◆ INSTRUCTIONS FOR THE TASK ◆
Line by line, set down all the data below exactly, omitting any picture.

#### EXERCISE MATERIAL

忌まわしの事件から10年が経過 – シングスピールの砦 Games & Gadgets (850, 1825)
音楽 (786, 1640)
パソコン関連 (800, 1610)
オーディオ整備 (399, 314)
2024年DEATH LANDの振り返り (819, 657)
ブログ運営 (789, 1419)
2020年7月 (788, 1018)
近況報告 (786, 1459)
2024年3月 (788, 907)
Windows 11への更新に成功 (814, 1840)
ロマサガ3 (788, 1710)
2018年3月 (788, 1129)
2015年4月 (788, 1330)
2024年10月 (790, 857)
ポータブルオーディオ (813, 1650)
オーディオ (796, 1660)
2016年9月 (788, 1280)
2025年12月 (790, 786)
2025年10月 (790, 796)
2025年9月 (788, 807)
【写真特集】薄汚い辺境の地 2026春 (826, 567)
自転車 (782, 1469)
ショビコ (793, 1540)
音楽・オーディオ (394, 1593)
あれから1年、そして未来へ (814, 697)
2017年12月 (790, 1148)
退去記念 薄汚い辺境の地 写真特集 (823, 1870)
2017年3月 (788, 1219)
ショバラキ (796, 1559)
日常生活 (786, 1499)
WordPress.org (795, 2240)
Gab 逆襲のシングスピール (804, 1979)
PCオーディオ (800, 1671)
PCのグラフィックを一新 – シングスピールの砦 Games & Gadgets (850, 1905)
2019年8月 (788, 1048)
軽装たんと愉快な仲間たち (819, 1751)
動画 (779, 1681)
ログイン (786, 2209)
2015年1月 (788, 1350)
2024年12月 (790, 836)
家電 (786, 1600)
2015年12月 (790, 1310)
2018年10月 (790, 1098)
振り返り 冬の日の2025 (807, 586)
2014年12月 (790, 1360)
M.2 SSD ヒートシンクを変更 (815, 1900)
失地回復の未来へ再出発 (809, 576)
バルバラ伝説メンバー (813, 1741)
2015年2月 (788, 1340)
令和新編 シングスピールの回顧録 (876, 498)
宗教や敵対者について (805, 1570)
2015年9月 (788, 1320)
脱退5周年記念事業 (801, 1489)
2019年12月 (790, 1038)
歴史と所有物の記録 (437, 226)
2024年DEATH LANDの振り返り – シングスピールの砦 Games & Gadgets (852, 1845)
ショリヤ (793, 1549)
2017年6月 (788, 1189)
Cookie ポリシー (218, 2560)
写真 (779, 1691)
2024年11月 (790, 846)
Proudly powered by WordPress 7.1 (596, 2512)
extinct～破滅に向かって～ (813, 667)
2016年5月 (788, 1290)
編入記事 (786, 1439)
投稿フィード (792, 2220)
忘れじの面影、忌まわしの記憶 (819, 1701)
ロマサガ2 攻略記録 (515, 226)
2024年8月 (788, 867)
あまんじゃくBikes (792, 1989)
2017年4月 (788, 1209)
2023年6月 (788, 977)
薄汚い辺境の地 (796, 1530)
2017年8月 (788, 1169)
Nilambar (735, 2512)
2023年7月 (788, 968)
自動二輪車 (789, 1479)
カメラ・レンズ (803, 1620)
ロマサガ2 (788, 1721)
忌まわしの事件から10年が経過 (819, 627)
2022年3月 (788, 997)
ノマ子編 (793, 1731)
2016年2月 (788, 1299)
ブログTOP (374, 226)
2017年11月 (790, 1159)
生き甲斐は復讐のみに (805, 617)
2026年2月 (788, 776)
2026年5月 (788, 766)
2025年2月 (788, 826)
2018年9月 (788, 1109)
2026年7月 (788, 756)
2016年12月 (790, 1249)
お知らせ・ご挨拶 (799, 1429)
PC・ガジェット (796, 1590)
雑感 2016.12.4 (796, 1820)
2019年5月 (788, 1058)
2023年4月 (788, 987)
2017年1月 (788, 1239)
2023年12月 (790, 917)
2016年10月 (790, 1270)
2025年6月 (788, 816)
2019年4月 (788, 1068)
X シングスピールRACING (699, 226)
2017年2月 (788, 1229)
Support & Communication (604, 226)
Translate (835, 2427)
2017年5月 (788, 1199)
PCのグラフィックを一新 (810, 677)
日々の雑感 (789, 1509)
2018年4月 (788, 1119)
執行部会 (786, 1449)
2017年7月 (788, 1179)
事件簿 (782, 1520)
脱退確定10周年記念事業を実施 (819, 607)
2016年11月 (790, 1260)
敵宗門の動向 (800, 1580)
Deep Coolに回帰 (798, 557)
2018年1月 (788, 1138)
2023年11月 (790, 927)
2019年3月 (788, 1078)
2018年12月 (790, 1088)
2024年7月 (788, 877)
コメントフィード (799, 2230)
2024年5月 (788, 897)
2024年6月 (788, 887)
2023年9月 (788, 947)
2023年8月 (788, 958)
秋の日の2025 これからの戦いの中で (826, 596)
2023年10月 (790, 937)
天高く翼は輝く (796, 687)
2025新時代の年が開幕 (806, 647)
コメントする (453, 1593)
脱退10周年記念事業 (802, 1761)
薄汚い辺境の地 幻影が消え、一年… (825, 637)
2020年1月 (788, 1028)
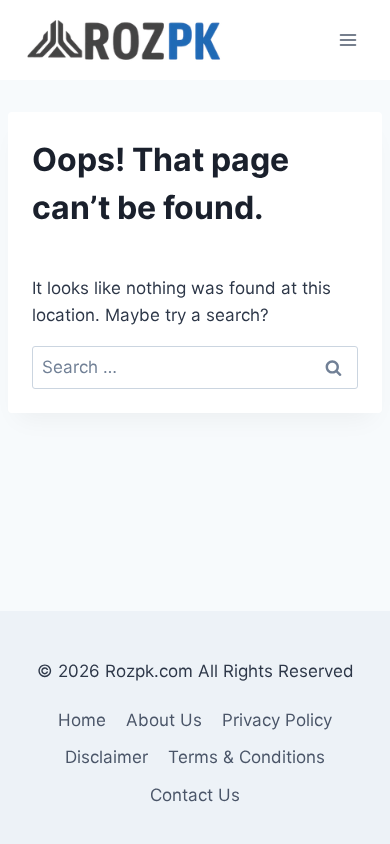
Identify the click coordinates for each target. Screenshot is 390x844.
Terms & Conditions (246, 757)
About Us (164, 720)
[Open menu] (347, 39)
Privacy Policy (277, 720)
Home (82, 720)
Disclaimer (106, 757)
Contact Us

########

◆ ANSWER SECTION ◆
忌まわしの事件から10年が経過 – シングスピールの砦 Games & Gadgets (850, 1825)
音楽 (786, 1640)
パソコン関連 (800, 1610)
オーディオ整備 (399, 314)
2024年DEATH LANDの振り返り (819, 657)
ブログ運営 (789, 1419)
2020年7月 (788, 1018)
近況報告 (786, 1459)
2024年3月 (788, 907)
Windows 11への更新に成功 (814, 1840)
ロマサガ3 (788, 1710)
2018年3月 (788, 1129)
2015年4月 (788, 1330)
2024年10月 (790, 857)
ポータブルオーディオ (813, 1650)
オーディオ (796, 1660)
2016年9月 (788, 1280)
2025年12月 (790, 786)
2025年10月 (790, 796)
2025年9月 (788, 807)
【写真特集】薄汚い辺境の地 2026春 (826, 567)
自転車 (782, 1469)
ショビコ (793, 1540)
音楽・オーディオ (394, 1593)
あれから1年、そして未来へ (814, 697)
2017年12月 (790, 1148)
退去記念 薄汚い辺境の地 写真特集 (823, 1870)
2017年3月 (788, 1219)
ショバラキ (796, 1559)
日常生活 (786, 1499)
WordPress.org (795, 2240)
Gab 逆襲のシングスピール (804, 1979)
PCオーディオ (800, 1671)
PCのグラフィックを一新 – シングスピールの砦 Games & Gadgets (850, 1905)
2019年8月 (788, 1048)
軽装たんと愉快な仲間たち (819, 1751)
動画 (779, 1681)
ログイン (786, 2209)
2015年1月 (788, 1350)
2024年12月 (790, 836)
家電 (786, 1600)
2015年12月 (790, 1310)
2018年10月 (790, 1098)
振り返り 冬の日の2025 (807, 586)
2014年12月 (790, 1360)
M.2 SSD ヒートシンクを変更 (815, 1900)
失地回復の未来へ再出発 (809, 576)
バルバラ伝説メンバー (813, 1741)
2015年2月 (788, 1340)
令和新編 シングスピールの回顧録 (876, 498)
宗教や敵対者について (805, 1570)
2015年9月 (788, 1320)
脱退5周年記念事業 (801, 1489)
2019年12月 (790, 1038)
歴史と所有物の記録 (437, 226)
2024年DEATH LANDの振り返り – シングスピールの砦 Games & Gadgets (852, 1845)
ショリヤ (793, 1549)
2017年6月 (788, 1189)
Cookie ポリシー (218, 2560)
写真 (779, 1691)
2024年11月 (790, 846)
Proudly powered by WordPress 7.1 (596, 2512)
extinct～破滅に向かって～ (813, 667)
2016年5月 (788, 1290)
編入記事 (786, 1439)
投稿フィード (792, 2220)
忘れじの面影、忌まわしの記憶 (819, 1701)
ロマサガ2 攻略記録 (515, 226)
2024年8月 (788, 867)
あまんじゃくBikes (792, 1989)
2017年4月 (788, 1209)
2023年6月 (788, 977)
薄汚い辺境の地 (796, 1530)
2017年8月 (788, 1169)
Nilambar (735, 2512)
2023年7月 (788, 968)
自動二輪車 (789, 1479)
カメラ・レンズ (803, 1620)
ロマサガ2 (788, 1721)
忌まわしの事件から10年が経過 (819, 627)
2022年3月 (788, 997)
ノマ子編 (793, 1731)
2016年2月 (788, 1299)
ブログTOP (374, 226)
2017年11月 (790, 1159)
生き甲斐は復讐のみに (805, 617)
2026年2月 (788, 776)
2026年5月 (788, 766)
2025年2月 (788, 826)
2018年9月 (788, 1109)
2026年7月 (788, 756)
2016年12月 (790, 1249)
お知らせ・ご挨拶 (799, 1429)
PC・ガジェット (796, 1590)
雑感 2016.12.4 (796, 1820)
2019年5月 (788, 1058)
2023年4月 (788, 987)
2017年1月 (788, 1239)
2023年12月 (790, 917)
2016年10月 (790, 1270)
2025年6月 (788, 816)
2019年4月 (788, 1068)
X シングスピールRACING (699, 226)
2017年2月 (788, 1229)
Support & Communication (604, 226)
Translate (835, 2427)
2017年5月 (788, 1199)
PCのグラフィックを一新 (810, 677)
日々の雑感 (789, 1509)
2018年4月 (788, 1119)
執行部会 (786, 1449)
2017年7月 (788, 1179)
事件簿 (782, 1520)
脱退確定10周年記念事業を実施 (819, 607)
2016年11月 (790, 1260)
敵宗門の動向 (800, 1580)
Deep Coolに回帰 (798, 557)
2018年1月 (788, 1138)
2023年11月 (790, 927)
2019年3月 (788, 1078)
2018年12月 (790, 1088)
2024年7月 (788, 877)
コメントフィード (799, 2230)
2024年5月 (788, 897)
2024年6月 (788, 887)
2023年9月 (788, 947)
2023年8月 (788, 958)
秋の日の2025 これからの戦いの中で (826, 596)
2023年10月 (790, 937)
天高く翼は輝く (796, 687)
2025新時代の年が開幕 (806, 647)
コメントする (453, 1593)
脱退10周年記念事業 (802, 1761)
薄汚い辺境の地 幻影が消え、一年… (825, 637)
2020年1月 (788, 1028)
Identify the click coordinates for each target. Screenshot is 390x844.
Terms & Conditions (246, 757)
About Us (164, 720)
[Open menu] (347, 39)
Privacy Policy (277, 720)
Home (82, 720)
Disclaimer (106, 757)
Contact Us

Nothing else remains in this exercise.